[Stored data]
*** Block opens ***

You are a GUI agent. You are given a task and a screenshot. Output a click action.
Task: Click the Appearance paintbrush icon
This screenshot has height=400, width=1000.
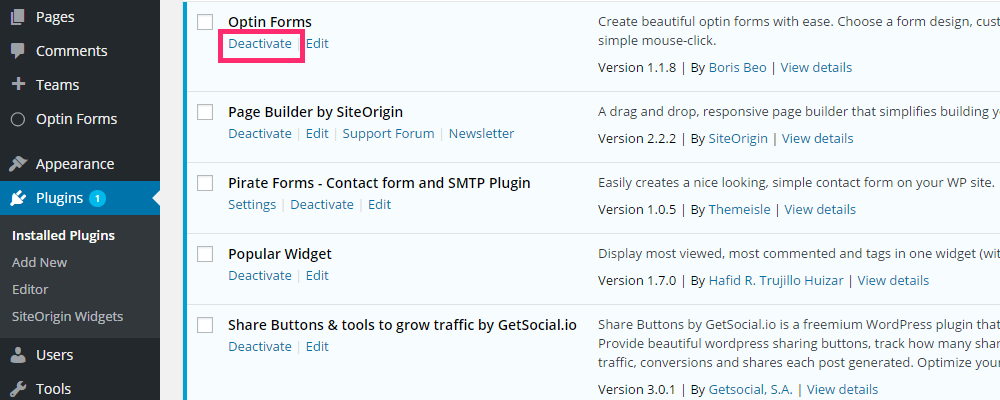(x=18, y=164)
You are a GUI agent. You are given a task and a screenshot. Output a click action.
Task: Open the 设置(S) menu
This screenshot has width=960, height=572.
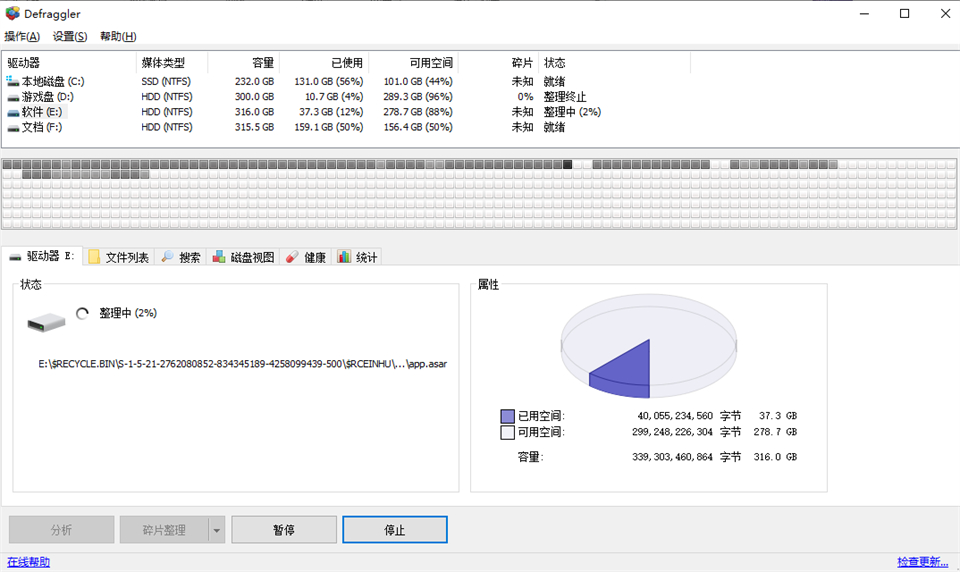70,37
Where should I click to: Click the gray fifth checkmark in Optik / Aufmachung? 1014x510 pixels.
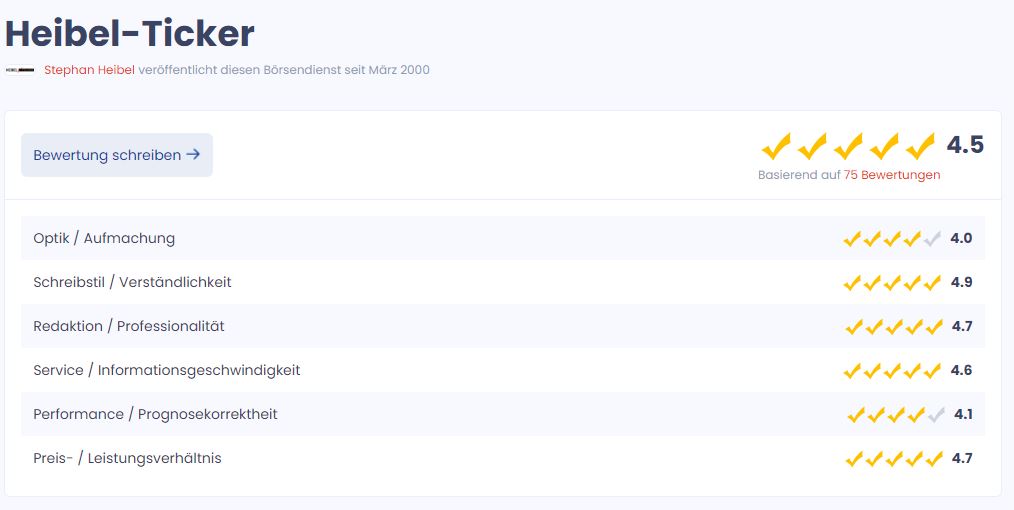pyautogui.click(x=933, y=239)
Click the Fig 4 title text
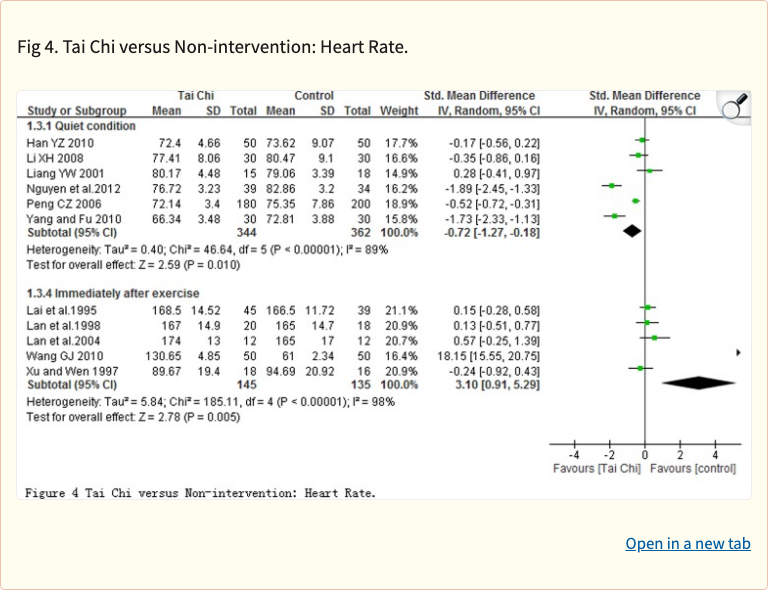768x591 pixels. point(213,47)
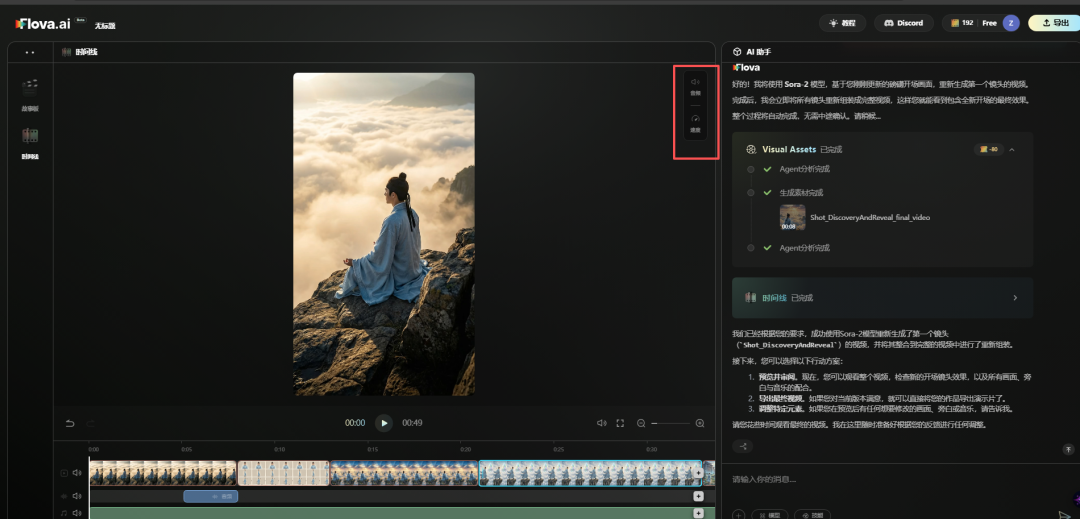Image resolution: width=1080 pixels, height=519 pixels.
Task: Send the chat message with arrow icon
Action: [1064, 514]
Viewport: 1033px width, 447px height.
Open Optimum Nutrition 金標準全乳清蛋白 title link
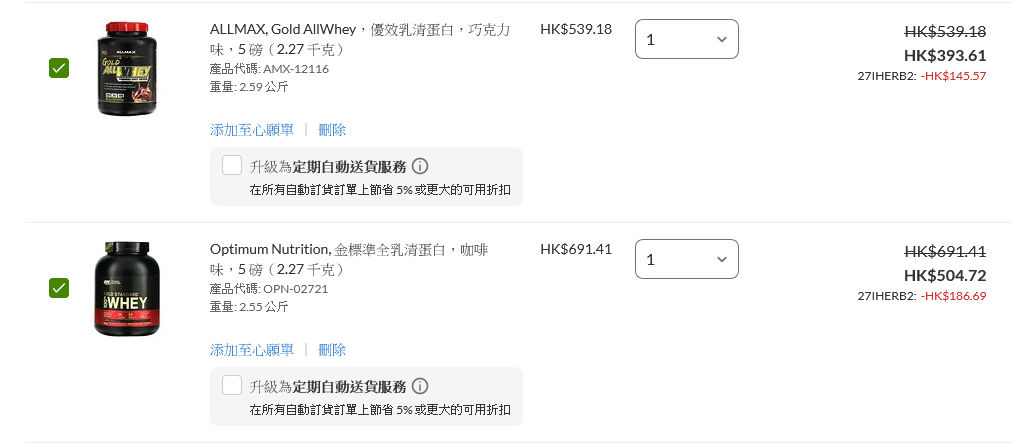click(x=349, y=259)
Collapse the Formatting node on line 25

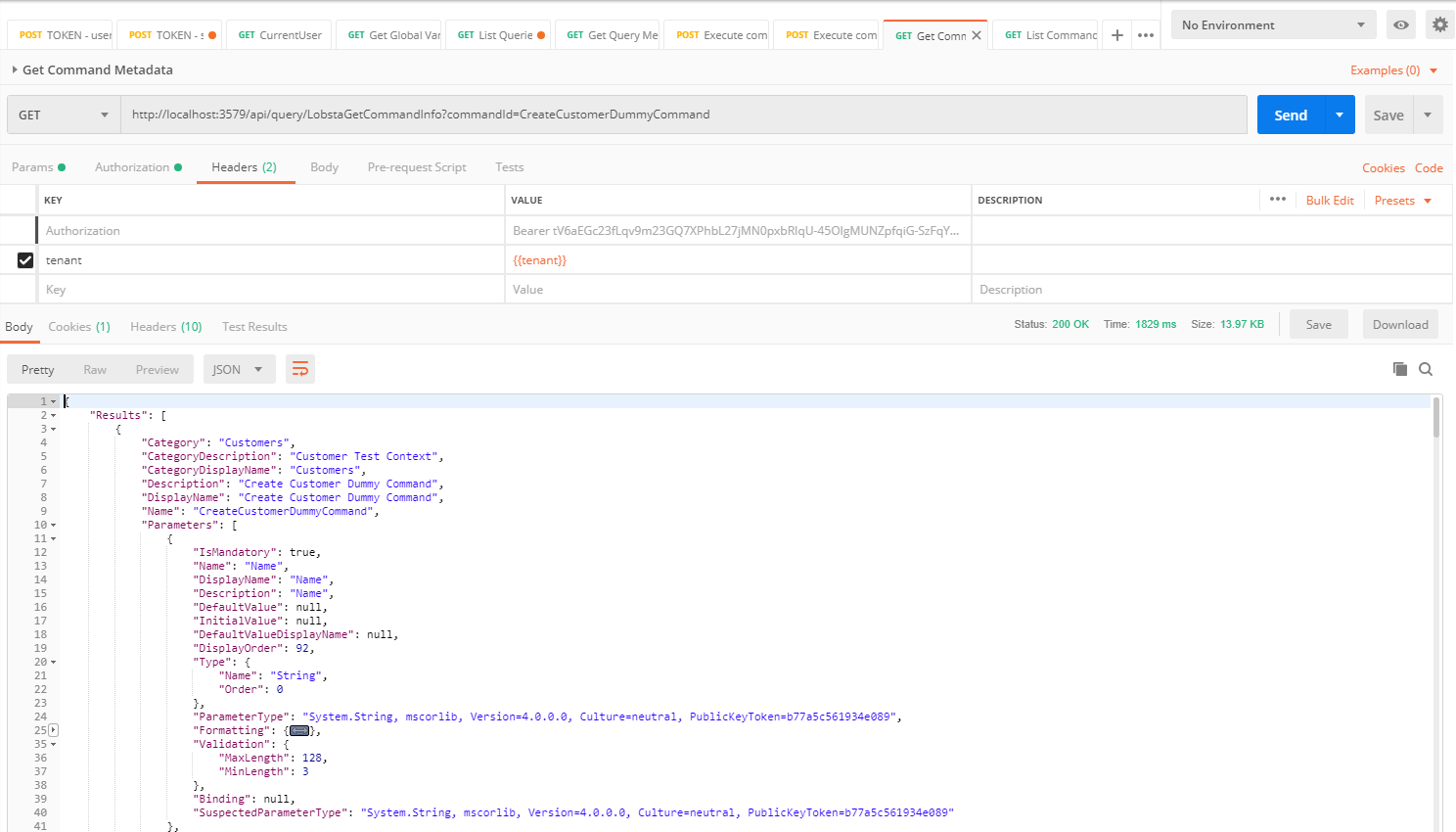(x=54, y=730)
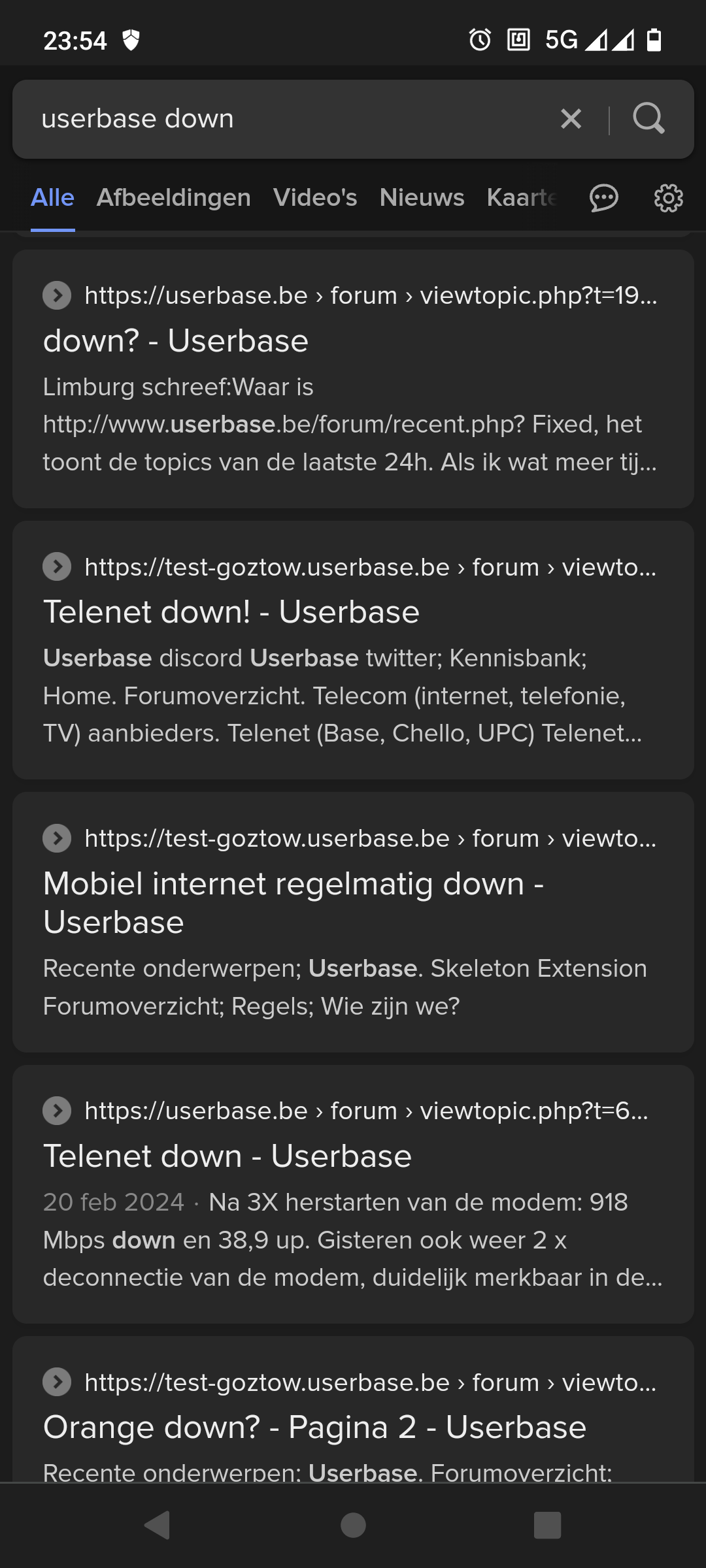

*** Block closes ***

Repeat the records above exactly. No pictures go into the repeat.

You are a GUI agent. You are given a task and a screenshot. Output a click action.
Task: Click the Appearance paintbrush icon
This screenshot has height=400, width=1000.
(x=18, y=164)
You are a GUI agent. You are given a task and a screenshot. Output a click action.
Task: Open the 设置(S) menu
This screenshot has width=960, height=572.
70,37
Where should I click to: Click the gray fifth checkmark in Optik / Aufmachung? 1014x510 pixels.
pyautogui.click(x=933, y=239)
Click the Fig 4 title text
768x591 pixels. point(213,47)
Image resolution: width=1080 pixels, height=519 pixels.
Task: Send the chat message with arrow icon
Action: [1064, 514]
Viewport: 1033px width, 447px height.
Open Optimum Nutrition 金標準全乳清蛋白 title link
click(x=349, y=259)
Collapse the Formatting node on line 25

(x=54, y=730)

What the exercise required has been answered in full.